Figure 7.40 The skier’s initial kinetic energy is partially used in coasting to the top of a rise.

Short answer

The final speed at the top is $9.36\text{m}/\text{s}$.

Step-by-step solution

Work done by non-conservative force

The work done by nonconservative force is,

$W_{net}=W_c+W_{nc}$ (1.1)

Here,$W_{net}$is the net work done,$W_c$ is the work done by all conservative force, and$W_{nc}$is the work done by all nonconservative force.

According to work-energy theorem, the net work done is,

$$\begin{gathered} W_{net}=\Delta \text{KE} \\ =\frac{1}{2}m{v}_f^2-\frac{1}{2}m{v}_i^2 \end{gathered}$$ (1.2)

Here, m is the mass of the skier,$v_f$is the final velocity of the skier, and$v_i$is the initial velocity of the skier$\left(v_i=12.0\text{m}/\text{s}\right)$.

The work done by conservative force is,

$$\begin{gathered} W_c=-\Delta \text{PE} \\ =mg{h}_i-mg{h}_f \end{gathered}$$ (1.3)

Here, m is the mass of the skier, g is the acceleration due to gravity$\left(g=9.8\text{m}/{\text{s}}^2\right)$,$h_i$is the initial height ($h_i =0$as the skier is initially at the ground), and$h_f$is the final height of the skier or height of the slope$\left(h_f=2.50\text{m}\right)$.

The work done by nonconservative force is the work done by the frictional force,

$$\begin{gathered} W_{nc}=W_f \\ =-\mu Nd \\ =-\mu mg\cos \left(30°\right)d \end{gathered}$$ (1.4)

Here,$\mu$is the coefficient of friction$\left(\mu =0.0800\right)$, Here, m is the mass of the skier, g is the acceleration due to gravity$\left(g=9.8\text{m}/{\text{s}}^2\right)$, and d is the distance travelled by the skier.

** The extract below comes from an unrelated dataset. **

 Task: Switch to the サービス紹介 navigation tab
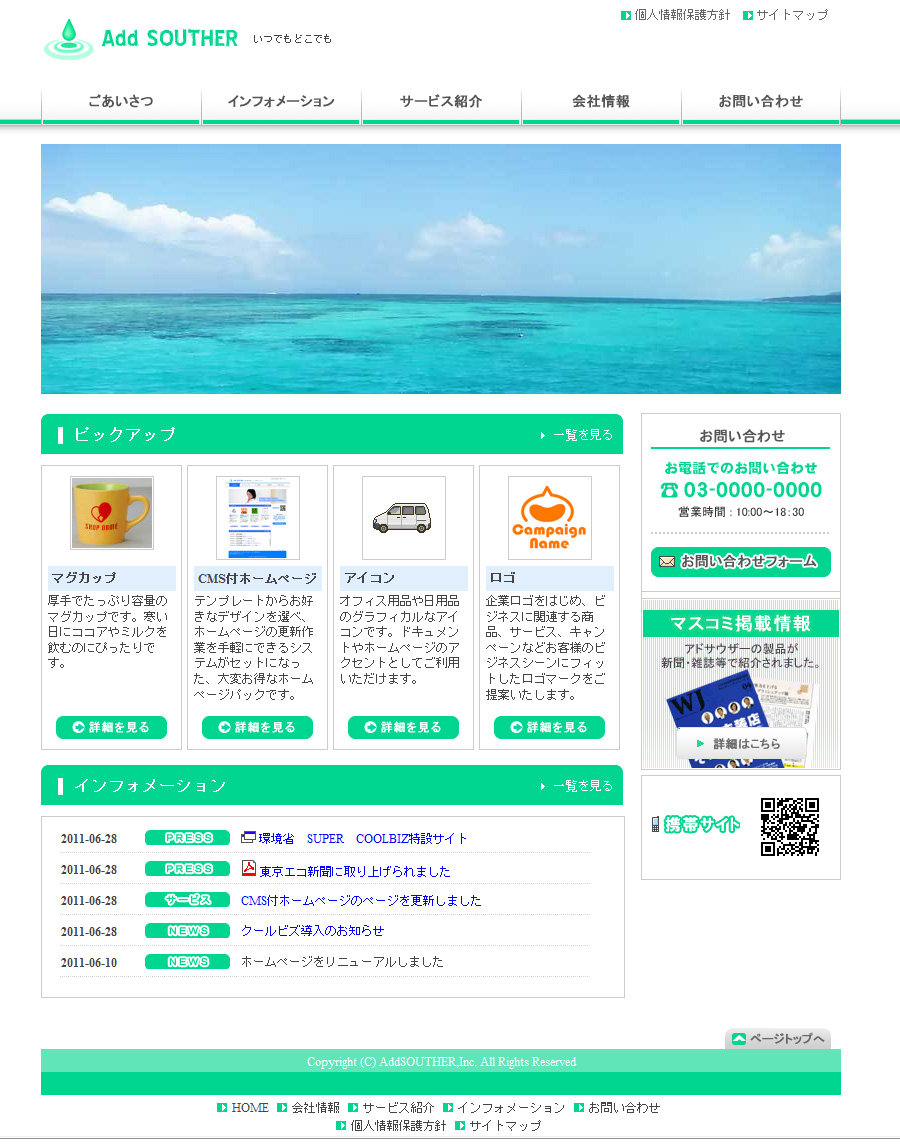pos(441,102)
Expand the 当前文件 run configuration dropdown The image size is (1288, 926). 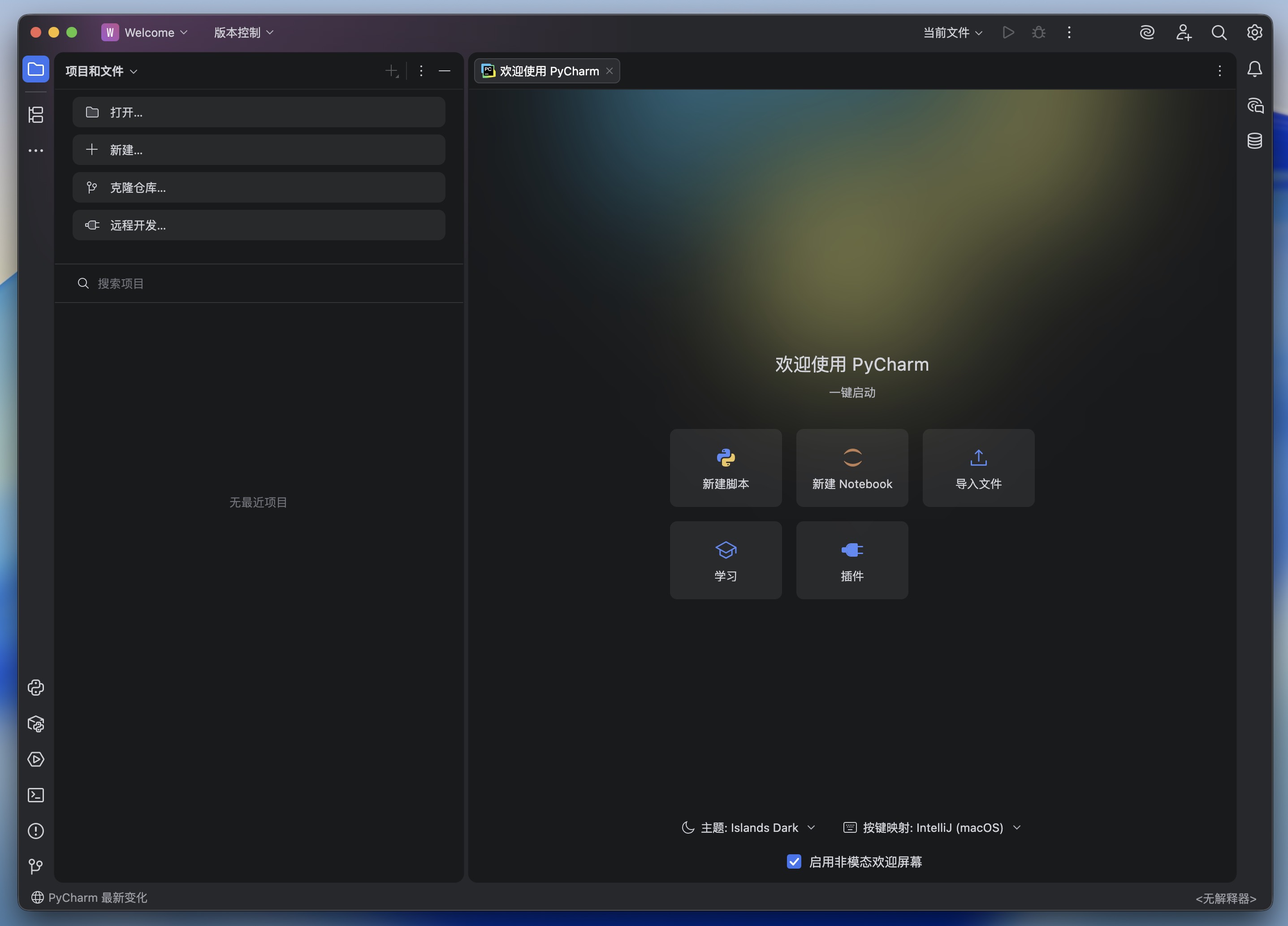coord(952,32)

From equations (1.1), (1.2), (1.3) and (1.4),

$\frac{1}{2}m{v}_f^2-\frac{1}{2}m{v}_i^2=mg{h}_i-mg{h}_f-\mu mg\cos \left(30°\right)d$

Rearranging the above equation to get an expression for the final velocity,

$v_f=\sqrt{v_i^2+2g\left(h_i-h_f\right)-2\mu gd\cos \left(30°\right)}$ (1.5)

Final speed at the top

The length of the slope is,

$d=\frac{h_f}{\sin \left(30°\right)}$

Putting all known values,

$$\begin{gathered} d=\frac{2.50\text{m}}{\sin \left(30°\right)} \\ =5\text{m} \end{gathered}$$

The final velocity of the skier can be calculated using equation (1.5).

Putting all known values in equation (1.5),

$$\begin{gathered} v_f=\sqrt{\left\{{\left(12.0\text{m}/\text{s}\right)}^2+2\times \left(9.8\text{m}/{\text{s}}^2\right)\times \left[\left(0\text{m}\right)-\left(2.5\text{m}\right)\right] \\ -2\times 0.0800\times \left(9.8\text{m}/{\text{s}}^2\right)\times \left(5\text{m}\right)\times \cos \left(30°\right)\right\}} \\ =9.36\text{m}/\text{s} \end{gathered}$$

Therefore, the required final speed at the top is $9.36\text{m}/\text{s}$.